Allowance for Doubtful Accounts

Allowance for doubtful accounts. In the ordinary course of business, a portion of our accounts receivable are not collected due to billing disputes, customer bankruptcies, dissatisfaction with the services we performed and other various reasons. We establish an allowance to account for those accounts receivable that will eventually be deemed uncollectible. The allowance for doubtful accounts is based on a combination of our historical experience and management’s review of long outstanding accounts receivable.
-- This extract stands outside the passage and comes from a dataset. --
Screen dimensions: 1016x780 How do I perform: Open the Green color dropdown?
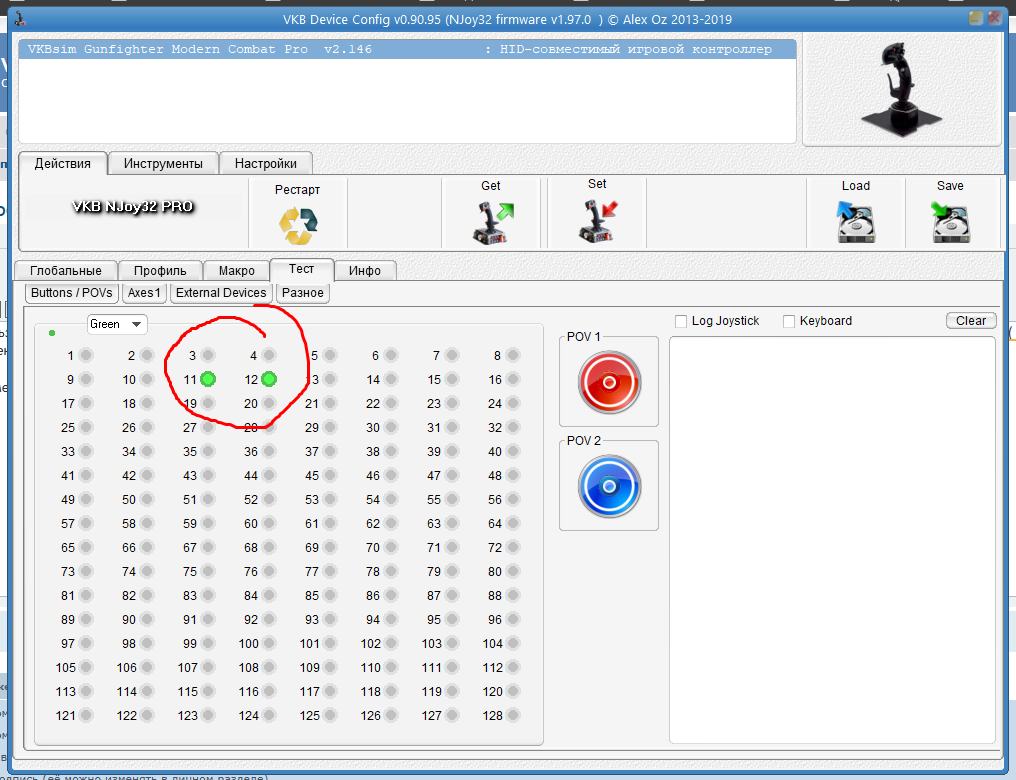pyautogui.click(x=117, y=324)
Concentration of Credit Risk

Concentration of credit risk. No single customer accounts for more than 10% of consolidated revenues.

Earnings per share

Earnings per share. Basic earnings per share is computed by dividing net income available to Team shareholders by the weighted-average number of shares of common stock outstanding during the year. Diluted earnings per share is computed by dividing net income available to Team shareholders, less income or loss for the period attributable to the non-controlling interest, by the sum of (1) the weighted-average number of shares of common stock, outstanding during the period, (2) the dilutive effect of the assumed exercise of share-based compensation using the treasury stock method and (3) the dilutive effect of the assumed conversion of our non-controlling interest to our common stock.
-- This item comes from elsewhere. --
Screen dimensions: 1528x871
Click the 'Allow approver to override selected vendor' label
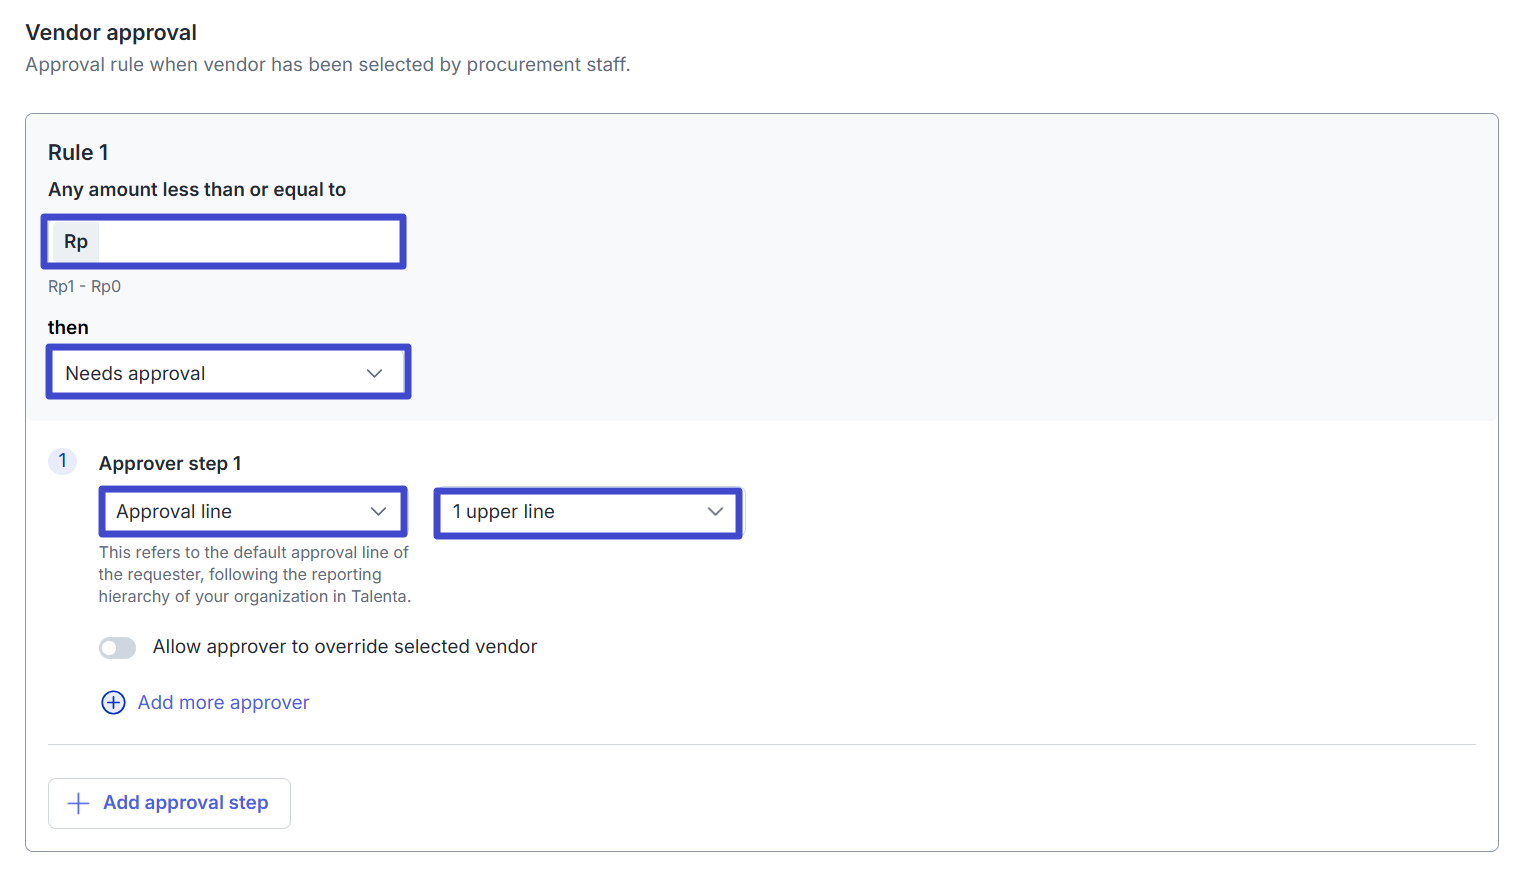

Amounts used in basic and diluted earnings per share, for the three months ended August 31, 2014 and 2013, are as follows (in thousands):

 

     Three Months Ended
August 31,
 
         2014              2013      
     (unaudited)      (unaudited)  

Weighted-average number of basic shares outstanding

     20,503         20,503   

Stock options, stock units and performance awards

     552         699   

Assumed conversion of non-controlling interest

     225         197   
  

 

 

    

 

 

 

Total shares and dilutive securities

     21,280         21,399   
  

 

 

    

 

 

 

There were no share-based awards outstanding during the three months ended August 31, 2014 and 2013 excluded from the computation of diluted earnings per share because the options’ exercise prices were greater than the average market price of common shares during the periods.

Foreign Currency

Foreign currency. For subsidiaries whose functional currency is not the U.S. Dollar, assets and liabilities are translated at period ending rates of exchange and revenues and expenses are translated at period average exchange rates. Translation adjustments for the asset and liability accounts are included as a separate component of accumulated other comprehensive income in shareholders’ equity. Foreign currency transaction gains and losses are included in our condensed consolidated statement of income. Effective December 1, 2009, we began to account for Venezuela as a highly-inflationary economy and the effect of all subsequent currency fluctuations between the Bolivar and the U.S. Dollar are recorded in our condensed consolidated statement of income (see Note 16).

Accounting Principles Not Yet Adopted

Accounting Principles Not Yet Adopted

ASU No. 2014-09. On May 28, 2014, the FASB issued ASU No. 2014-09, Revenue from Contracts with Customers (“ASU 2014-09”), which requires an entity to recognize the amount of revenue to which it expects to be entitled for the transfer of promised goods or services to customers. The ASU 2014-09 will replace most existing revenue recognition guidance in GAAP when it becomes effective. The new standard is effective for us on June 1, 2017. Early application is not permitted. ASU 2014-09 permits the use of either the retrospective or cumulative effect transition method. We are evaluating the effect that ASU 2014-09 will have on our consolidated financial statements and related disclosures. We have not yet selected a transition method nor determined the effect ASU 2014-09 will have on our ongoing financial reporting.